As stated previously, “qualitative” IA at POC are known to be flawed with “false positive” and “false negative” results [17]. Without the definitive result from a “quantitative test” such as LC/MS or GC/MS, it will be impossible for the prescribing physician to make appropriate clinical decision as “Positive IA” could be “false positive”, and “Negative IA” could be “false negative”. When a definite clinical decision is made based on the test result that lacks definite evidence, because of the “Non-Coverage Policy of the “quantitative test”, not only may the patient be wrongly accused “drug abuse/misuse/diversion”, resulting in patient’s discharge from the clinic, the physician may also subject himself or herself to lawsuits or complaint to the medical board, simply due to lack of valid, definitive evidence.
The critical difference between the two methods is that the "qualitative" method is easily tampered with especially by diverters but also by sophisticated addicts. A simple “yes” or “no” shows the presence or the absence of the drug of interest. One popular method for diverters and sophisticated addicts is to either have "clean" or "washed" urine and then to "shave" the pill or medication they are supposed to be on into the urine. By doing this and using "qualitative" only, everything looks just fine. Even if the patient or diverter is called in randomly to submit the test. In addition to this it is impossible to tell if metabolites (by-products) are present in "qualitative" only which is a second way of knowing if a pill has been "shaved".

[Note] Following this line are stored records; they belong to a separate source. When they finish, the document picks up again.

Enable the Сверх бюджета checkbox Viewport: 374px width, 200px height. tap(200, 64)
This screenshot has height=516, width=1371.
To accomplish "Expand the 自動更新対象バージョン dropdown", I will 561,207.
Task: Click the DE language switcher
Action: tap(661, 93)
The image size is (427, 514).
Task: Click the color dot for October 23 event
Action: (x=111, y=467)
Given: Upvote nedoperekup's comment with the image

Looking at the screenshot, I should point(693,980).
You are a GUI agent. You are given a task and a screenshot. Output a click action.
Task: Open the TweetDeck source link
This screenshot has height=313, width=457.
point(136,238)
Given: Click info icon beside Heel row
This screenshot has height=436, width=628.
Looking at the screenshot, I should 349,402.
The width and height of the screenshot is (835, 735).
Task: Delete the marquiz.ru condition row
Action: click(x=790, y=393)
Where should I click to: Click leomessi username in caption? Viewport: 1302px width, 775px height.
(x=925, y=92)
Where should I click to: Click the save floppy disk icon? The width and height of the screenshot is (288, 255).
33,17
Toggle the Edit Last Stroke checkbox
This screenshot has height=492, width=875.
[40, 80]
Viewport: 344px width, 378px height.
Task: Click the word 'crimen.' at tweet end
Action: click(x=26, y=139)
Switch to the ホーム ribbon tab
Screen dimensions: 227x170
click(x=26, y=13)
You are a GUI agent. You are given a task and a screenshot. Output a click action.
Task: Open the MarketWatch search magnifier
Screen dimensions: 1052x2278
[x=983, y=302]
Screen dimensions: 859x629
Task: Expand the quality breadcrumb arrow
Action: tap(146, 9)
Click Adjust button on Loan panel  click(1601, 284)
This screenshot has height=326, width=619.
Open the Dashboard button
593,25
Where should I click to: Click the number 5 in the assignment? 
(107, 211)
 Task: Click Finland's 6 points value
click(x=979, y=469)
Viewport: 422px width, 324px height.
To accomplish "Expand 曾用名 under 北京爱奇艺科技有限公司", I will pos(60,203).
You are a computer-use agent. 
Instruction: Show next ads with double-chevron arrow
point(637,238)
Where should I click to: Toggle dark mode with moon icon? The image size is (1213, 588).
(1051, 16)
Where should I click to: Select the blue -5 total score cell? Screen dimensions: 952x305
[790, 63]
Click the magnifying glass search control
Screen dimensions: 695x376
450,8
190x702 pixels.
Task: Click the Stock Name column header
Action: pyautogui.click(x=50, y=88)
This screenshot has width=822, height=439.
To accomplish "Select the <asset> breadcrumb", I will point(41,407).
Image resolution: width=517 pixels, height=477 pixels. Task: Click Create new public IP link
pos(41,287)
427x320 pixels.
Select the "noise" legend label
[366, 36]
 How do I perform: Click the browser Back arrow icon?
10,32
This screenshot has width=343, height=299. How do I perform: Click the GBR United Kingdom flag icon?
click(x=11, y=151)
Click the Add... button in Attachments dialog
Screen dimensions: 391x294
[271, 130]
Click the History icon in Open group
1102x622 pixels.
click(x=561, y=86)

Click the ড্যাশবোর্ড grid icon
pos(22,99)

In summary, chronic pain is pervasive and costly. There is still widespread under-treatment of chronic pain despite the USA is facing a crisis of opioid endemic. Opioid analgesics should judiciously be utilized in treating moderate to severe chronic pain when other agents have failed. Because opioids are also liable for abuse, misuse, and addiction, stringent monitoring prior to and during the chronic opioid therapy is essential. Urine drug testing, including IA and GC/LS or LC/ MS, are valuable tools for health care professionals to use, as part of a comprehensive evaluation of patients, in order to reach the correct diagnosis and to develop appropriate treatment, and monitoring plans. They are tools that can improve diagnosis and treatment, just as lab testing is a central component of most areas of health care to improve clinical accuracy and outcomes.